Papunya Tula Artists Pty Ltd, Alice Springs, NT, Cat No. PP 9808224
Aboriginal Gallery of Dreamings, Melbourne, Vic, Cat No. AGOD7245
Private Collection, Vic
Accompanied by certificates of authenticity from Papunya Tula Artists Pty Ltd and the Aboriginal Gallery of Dreamings
Artwork story
Pinari is a rockhole site north of Kintore. The Papunya Tula Artists documentation for this work records that in ancestral times a large group of Tingari Men travelled from the west, passing through Tarkul and Malparingya before arriving at Pinari, a site also associated with the Tjikaka, the Duck Dreaming. Since events of the Tingari Cycle are of a sacred nature, no further detail was given.
The composition has the authority of a man who had been painting this country for more than two decades. Fourteen concentric circle sites are arranged across a stark black ground, each rendered in dense, textured white and connected to its neighbours by thick parallel lines that map the route of the Tingari. The dotting throughout is impastoed and physical, built up from the surface rather than laid flat. There is nothing tentative here: it is the work of a senior custodian who knew exactly what he was painting and how much to show.

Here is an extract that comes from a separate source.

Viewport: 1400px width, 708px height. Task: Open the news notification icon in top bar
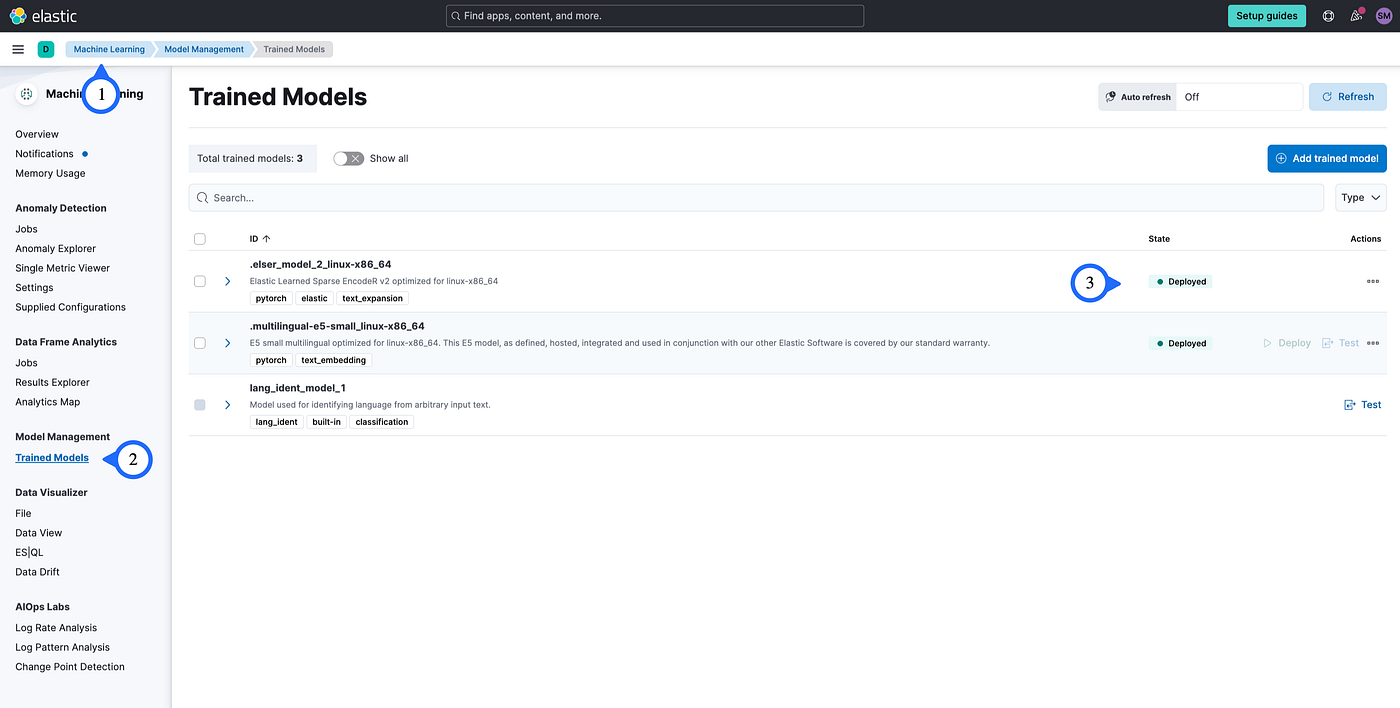1356,15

Pinta Pinta was born at Yumari in the Great Sandy Desert in the late 1920s and was among the last Pintupi groups to walk in from the desert, arriving at Haasts Bluff in the 1950s. He began painting at Papunya in the early 1970s and moved to Kintore when it was established in 1981, later setting up an outstation at Winparrku, close to his traditional lands. In 1984, while camped at Winparrku with his son Matthew, he encountered the family group that came to be known as the Pintupi Nine, among the last people in Australia to make first contact with non-Aboriginal society. This canvas, made the year before his death, is among the final works of a founding figure of the Western Desert art movement.